Q&A with Leah of Unequally Yoked

Q&A with Leah of Unequally Yoked April 5, 2012

One of my fellow bloggers in Patheos’ atheist portal – Leah of Unequally Yoked – suggested a little while ago that we do side-by-side Q&A posts. I took her up on the offer, and even let her write the questions (two blog-related, two personal, and two wacky)! Her answers are running here on Love, Joy, Feminism and mine are running on Unequally Yoked (click here to read them!).

Q: What’s the target audience for your blog, what do you try to share with them?

Leah: I write for a mixed audience of Christians, atheists, you name it!  I started writing while I was dating a nice Catholic boy, and I was trying to crowdsource our debates.  I ended up learning that I’d often been attacking a straw-man version of Christianity (albeit a strawman that some Christians accepted).  And I didn’t have that coherent an idea of what my philosophy entailed, beside disbelief in god(s).  

Now, I talk through a lot of moral thought experiments and questions about how to deal with uncertainty.  And I try to make it easier for both sides to engage with the best arguments the other side has to offer and skip past some of the confusion.  Questioning from sharp commenters forced me to refine my ideas and keeps me honest.

Q: What are a few posts you recommend for a new visitor?

Leah: As you might expect, my “About” page is a good place to start, but you might also be interested in a summary of why I find religious apologetics unconvincing, some ranting about the way evolutionary psycology pushes the data beyond what they actually describe, and why I think blasphemy for the sake of upsetting people is bad strategy and bad ethics.

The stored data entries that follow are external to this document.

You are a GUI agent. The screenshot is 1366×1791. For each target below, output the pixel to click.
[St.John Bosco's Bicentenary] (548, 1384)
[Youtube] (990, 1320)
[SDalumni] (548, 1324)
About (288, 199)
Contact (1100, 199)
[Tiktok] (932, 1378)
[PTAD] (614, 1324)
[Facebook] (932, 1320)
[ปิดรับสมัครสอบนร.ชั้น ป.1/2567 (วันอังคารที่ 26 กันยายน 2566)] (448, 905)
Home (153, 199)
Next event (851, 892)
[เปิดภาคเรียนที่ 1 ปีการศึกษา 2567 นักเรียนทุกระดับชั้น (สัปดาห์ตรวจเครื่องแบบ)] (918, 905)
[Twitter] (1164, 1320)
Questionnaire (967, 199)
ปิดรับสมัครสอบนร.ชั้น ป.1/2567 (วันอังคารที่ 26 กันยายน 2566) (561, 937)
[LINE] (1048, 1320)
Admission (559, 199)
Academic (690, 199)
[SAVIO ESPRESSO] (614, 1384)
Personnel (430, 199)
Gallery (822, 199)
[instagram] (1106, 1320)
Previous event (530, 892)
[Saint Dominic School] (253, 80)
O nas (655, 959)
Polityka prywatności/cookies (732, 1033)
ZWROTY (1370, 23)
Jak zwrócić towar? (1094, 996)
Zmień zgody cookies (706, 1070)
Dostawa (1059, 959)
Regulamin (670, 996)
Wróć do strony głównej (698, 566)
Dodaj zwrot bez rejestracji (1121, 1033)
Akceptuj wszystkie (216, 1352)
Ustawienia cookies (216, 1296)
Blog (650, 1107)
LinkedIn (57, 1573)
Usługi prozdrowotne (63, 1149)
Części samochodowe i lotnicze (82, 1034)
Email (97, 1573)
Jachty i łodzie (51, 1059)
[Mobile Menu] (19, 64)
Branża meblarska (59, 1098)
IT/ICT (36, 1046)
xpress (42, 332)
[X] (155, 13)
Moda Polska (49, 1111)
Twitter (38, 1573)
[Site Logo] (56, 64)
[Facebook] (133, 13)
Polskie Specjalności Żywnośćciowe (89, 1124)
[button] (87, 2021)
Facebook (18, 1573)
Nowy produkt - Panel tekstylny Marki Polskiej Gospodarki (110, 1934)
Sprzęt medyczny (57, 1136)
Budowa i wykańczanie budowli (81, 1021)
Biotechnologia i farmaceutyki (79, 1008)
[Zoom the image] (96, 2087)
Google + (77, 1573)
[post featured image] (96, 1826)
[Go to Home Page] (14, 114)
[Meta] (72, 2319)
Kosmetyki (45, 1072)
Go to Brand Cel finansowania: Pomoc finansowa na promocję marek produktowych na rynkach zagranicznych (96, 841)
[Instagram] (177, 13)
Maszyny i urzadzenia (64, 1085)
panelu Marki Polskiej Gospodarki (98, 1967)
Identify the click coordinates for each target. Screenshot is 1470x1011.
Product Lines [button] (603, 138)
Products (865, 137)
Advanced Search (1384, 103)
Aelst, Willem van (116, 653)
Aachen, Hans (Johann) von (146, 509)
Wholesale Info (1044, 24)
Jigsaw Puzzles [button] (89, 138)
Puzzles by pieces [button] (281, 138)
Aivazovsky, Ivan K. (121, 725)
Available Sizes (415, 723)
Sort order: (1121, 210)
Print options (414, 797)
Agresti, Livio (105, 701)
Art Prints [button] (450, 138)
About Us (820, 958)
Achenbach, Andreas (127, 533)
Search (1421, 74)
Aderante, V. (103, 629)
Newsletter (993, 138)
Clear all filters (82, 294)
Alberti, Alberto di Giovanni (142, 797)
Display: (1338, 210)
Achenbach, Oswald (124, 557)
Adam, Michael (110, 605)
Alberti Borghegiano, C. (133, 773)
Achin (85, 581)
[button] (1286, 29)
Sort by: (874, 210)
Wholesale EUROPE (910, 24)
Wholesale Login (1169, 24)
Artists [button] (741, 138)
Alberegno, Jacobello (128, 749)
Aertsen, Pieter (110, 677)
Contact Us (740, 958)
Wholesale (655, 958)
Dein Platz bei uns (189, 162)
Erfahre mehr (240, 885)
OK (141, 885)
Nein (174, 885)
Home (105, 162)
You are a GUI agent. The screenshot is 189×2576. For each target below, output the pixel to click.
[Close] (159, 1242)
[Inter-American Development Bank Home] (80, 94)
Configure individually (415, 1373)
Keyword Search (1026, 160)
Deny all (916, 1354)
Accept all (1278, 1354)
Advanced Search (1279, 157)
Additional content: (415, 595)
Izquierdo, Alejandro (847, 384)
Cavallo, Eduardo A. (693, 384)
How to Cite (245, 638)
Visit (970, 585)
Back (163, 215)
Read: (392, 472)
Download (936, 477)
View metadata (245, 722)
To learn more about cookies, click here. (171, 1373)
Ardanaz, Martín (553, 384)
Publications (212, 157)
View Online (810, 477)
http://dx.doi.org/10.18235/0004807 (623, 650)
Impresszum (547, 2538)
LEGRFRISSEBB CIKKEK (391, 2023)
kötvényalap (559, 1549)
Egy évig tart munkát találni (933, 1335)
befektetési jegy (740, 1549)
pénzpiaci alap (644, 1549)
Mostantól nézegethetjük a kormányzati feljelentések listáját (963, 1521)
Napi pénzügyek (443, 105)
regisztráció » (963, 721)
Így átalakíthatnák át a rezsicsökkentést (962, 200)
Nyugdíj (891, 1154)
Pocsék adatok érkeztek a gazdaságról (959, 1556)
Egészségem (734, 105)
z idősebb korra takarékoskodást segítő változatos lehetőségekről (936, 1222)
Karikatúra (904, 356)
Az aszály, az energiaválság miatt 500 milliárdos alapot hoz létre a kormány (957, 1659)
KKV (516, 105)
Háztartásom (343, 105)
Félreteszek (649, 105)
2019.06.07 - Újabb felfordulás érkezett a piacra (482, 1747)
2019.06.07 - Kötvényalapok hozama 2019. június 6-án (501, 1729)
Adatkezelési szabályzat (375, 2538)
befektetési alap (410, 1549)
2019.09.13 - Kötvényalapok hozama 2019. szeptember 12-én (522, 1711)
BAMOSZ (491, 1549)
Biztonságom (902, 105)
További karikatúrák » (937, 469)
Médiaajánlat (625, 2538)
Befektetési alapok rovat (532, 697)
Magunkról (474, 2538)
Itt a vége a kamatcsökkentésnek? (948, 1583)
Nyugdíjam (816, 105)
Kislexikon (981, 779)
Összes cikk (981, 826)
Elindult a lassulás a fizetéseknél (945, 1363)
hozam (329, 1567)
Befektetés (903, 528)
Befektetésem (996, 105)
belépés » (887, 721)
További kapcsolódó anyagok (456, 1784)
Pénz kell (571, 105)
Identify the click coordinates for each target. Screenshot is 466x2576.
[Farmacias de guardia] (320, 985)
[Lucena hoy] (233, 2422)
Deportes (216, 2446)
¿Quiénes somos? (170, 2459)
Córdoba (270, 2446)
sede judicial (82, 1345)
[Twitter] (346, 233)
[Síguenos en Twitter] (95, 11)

One kind of unique part of the blog is under my Ideological Turing Test tab. Last summer I ran a competition where atheists and Christians tried to see if they could imitate each other, which turned out to be a really fun way to check how good we were at imagining how the other side thinks.  Some of the ways people got caught as impostures were surprising!

Q: What kind of philosophy do you adhere to?

Leah: I’ve got a lot of Aristotelian sympathies (I’ve been told I have more than are good for an atheist).  The best word for what I am is probably ‘Virtue Ethicist.’  I think about moral choices not in terms of outcomes (consequentialism) or delineated rules (deontology), but in terms of whether the choice reflects the moral character of the person I ought to be.  Every selfish act doesn’t just harm someone else, it warps my spirit and builds up bad habits.

Q: What are some of your other interests that don’t make it onto the blog?

Leah: Err, well, I tend to subject my blog readers to a lot more costuming mockups and epidemiology factoids than you might expect.  I’m just out of college and I’ve been having fun finding new ways to learn and keep my mind sharp.  Currently, I’m taking ASL lessons and I’ve been learning programming through Udacity (http://www.udacity.com/).

Q: If you could timetravel forward 10-15 years, what social or political development would you be most excited to check in on?

Leah: I want to see how we end up treating online anonymity.  There have been a lot of attempts to set up reputation economies where your peers rate your trustworthiness, but none of them have worked very well.  (One one site, some users formed a protection racket that demanded money in exchange for not downvoting you en masse).  The online world is more and more enmeshed with the ‘real’ one, and we’re going to need to find ways to protect anonymous speech, but preserve accountability.

Q: What text do you wish served as the holy book for a widespread religion?

Leah: I feel like the easiest answer is Shakespeare, because there’s so much to draw on and this hypothetical religion would be better able to face new questions.  And using a corpus of plays would put really interesting questions about identity and authenticity right at the heart of their faith.